Over the last days, weeks, months and years, its undeniable that racial tensions have heightened, in part fueled by national events and media coverage. To bring everyone together and create a moment for members to express their thoughts, HQ ARPC Command Chief, Chief Master Sgt. Billie Baber, and HQ ARPC First Sergeant, Senior Master Sgt. Tony Peel, hosted two safe space conversations.
“We have all just experienced a trauma,” said Baber. “This is not a campaign to change anyone’s position. Everyone has a voice and we’re here to make sure everyone is heard with the respect and dignity that each of us deserves.”
The video based gathering allowed members to take a moment to have a honest conversation of what they have been feeling and what they have experienced in the past. The diverse group of participants took the time to share personal stories in order to paint a picture of what their experience with race has been.
“I had no idea that so many of my ARPC colleagues had experienced racism up close,” said Mark Nelson, HQ ARPC historian. “I also realized that (the phrase) ‘Black Lives Matter’ doesn’t mean only black lives matter or that all lives don’t matter.”
They also took a moment to discuss current events and how they impact in their hearts and homes.
“I’m glad that we have this platform,” said Staff Sgt. Breshay Strong, HQ ARPC retirements technician. “These things are happening and we can’t turn a blind eye to it. I hope that everyone is on the same page as far as knowing that something is wrong and something needs to be fixed. I think that with this generation we can make a change.”
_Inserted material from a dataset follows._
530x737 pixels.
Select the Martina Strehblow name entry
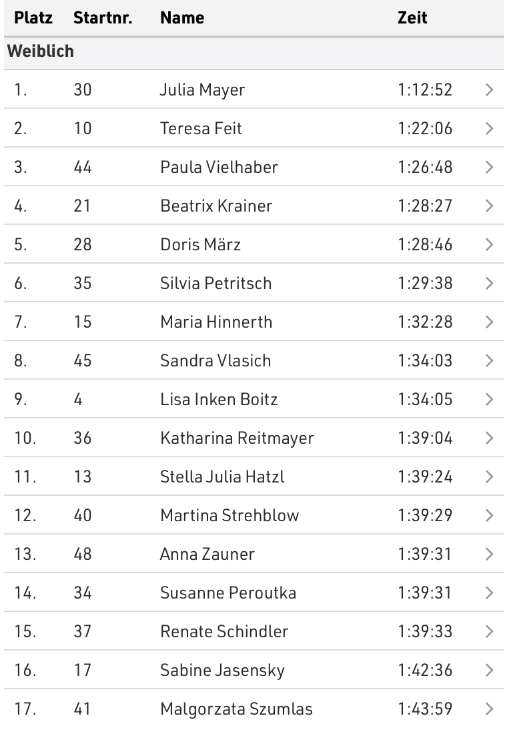coord(229,515)
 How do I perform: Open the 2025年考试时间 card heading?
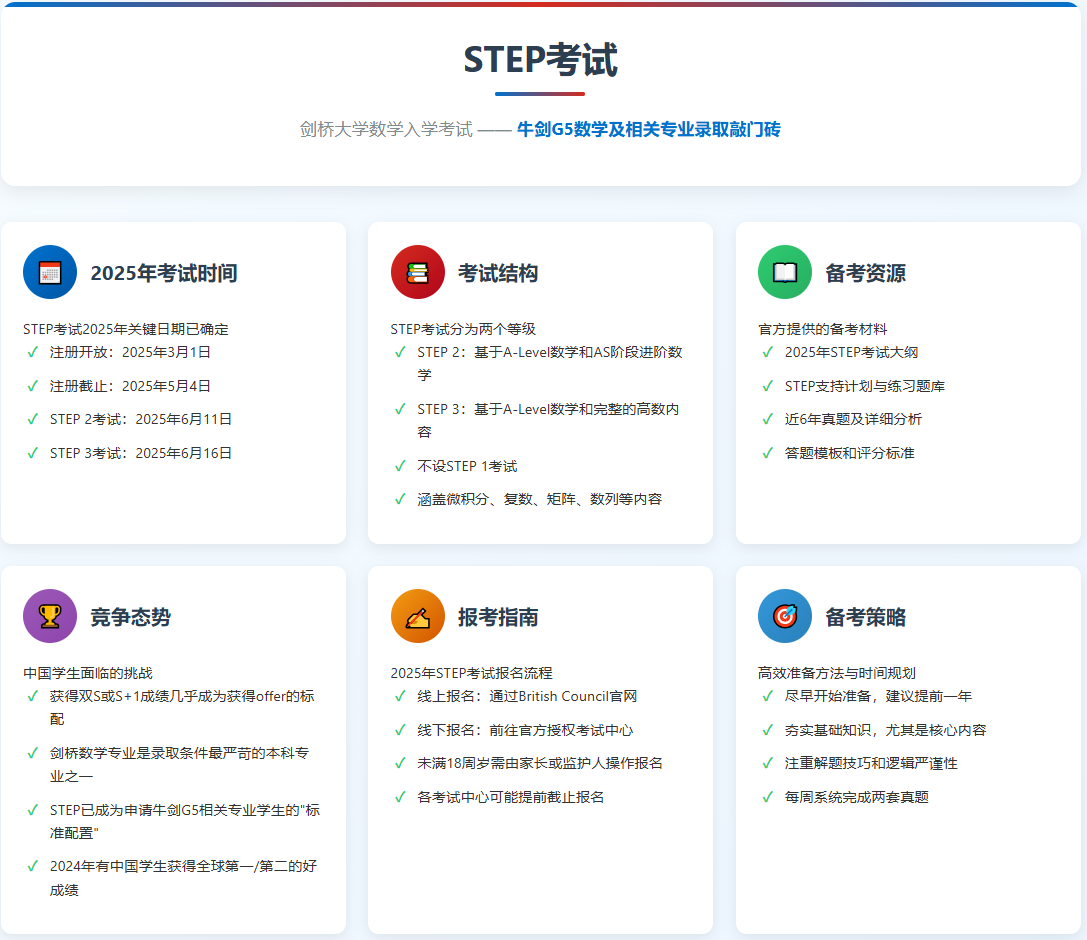coord(164,273)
The overall goal of the event was to provide a safe place for HQ ARPC members to share experiences and get a better understanding of how people were feeling and what they were thinking as a center.
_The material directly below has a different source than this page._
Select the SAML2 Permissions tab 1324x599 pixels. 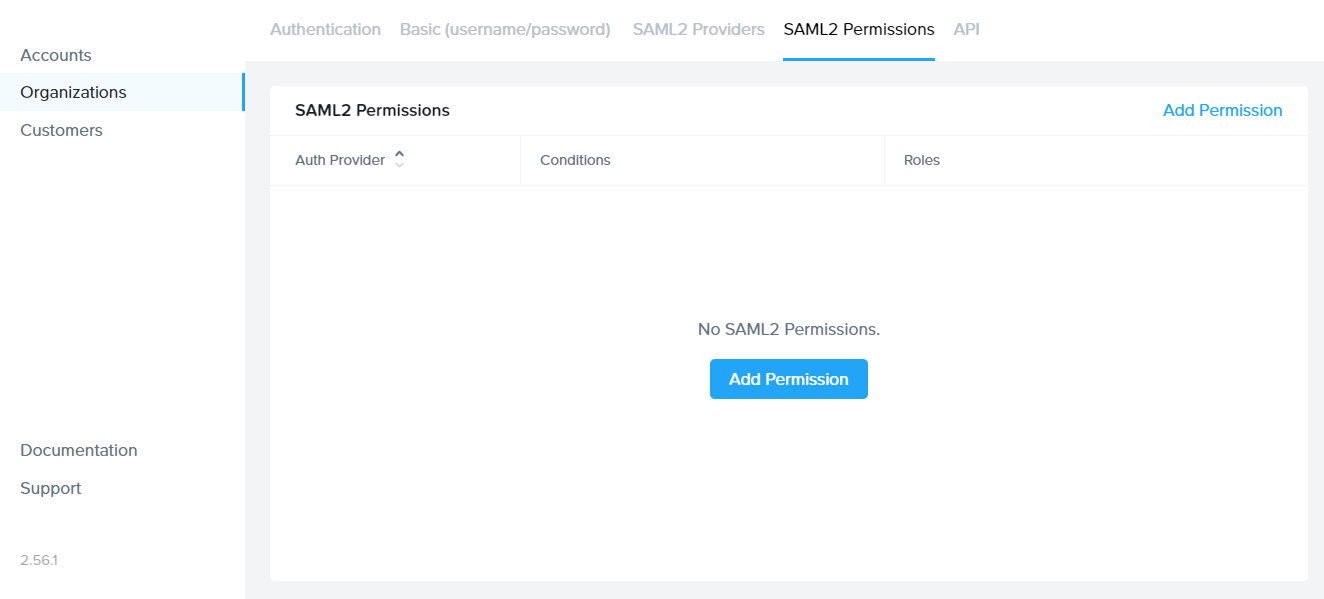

“I believe acknowledgement is the first step.,” said Senior Master Sgt. Pourshia Chambers-Motley, HQ ARPC classification and IR training branch chief. “There has to be first acknowledgement that there is a problem, acknowledgement that there are people affected by the problem. Don’t discount anyone’s experience, don’t be defensive, be supportive. Listen to learn.”
These conversations are just the start of the center’s efforts to create a culture shift within the organization.
“I have challenged the people of ARPC to think outside the box,” said Baber. “My vision is to make diversity and inclusion a part of our continuous professional development. Learning and understanding each other’s individual experiences on a continual basis will only help us be better supervisors, better leaders and just better human beings.”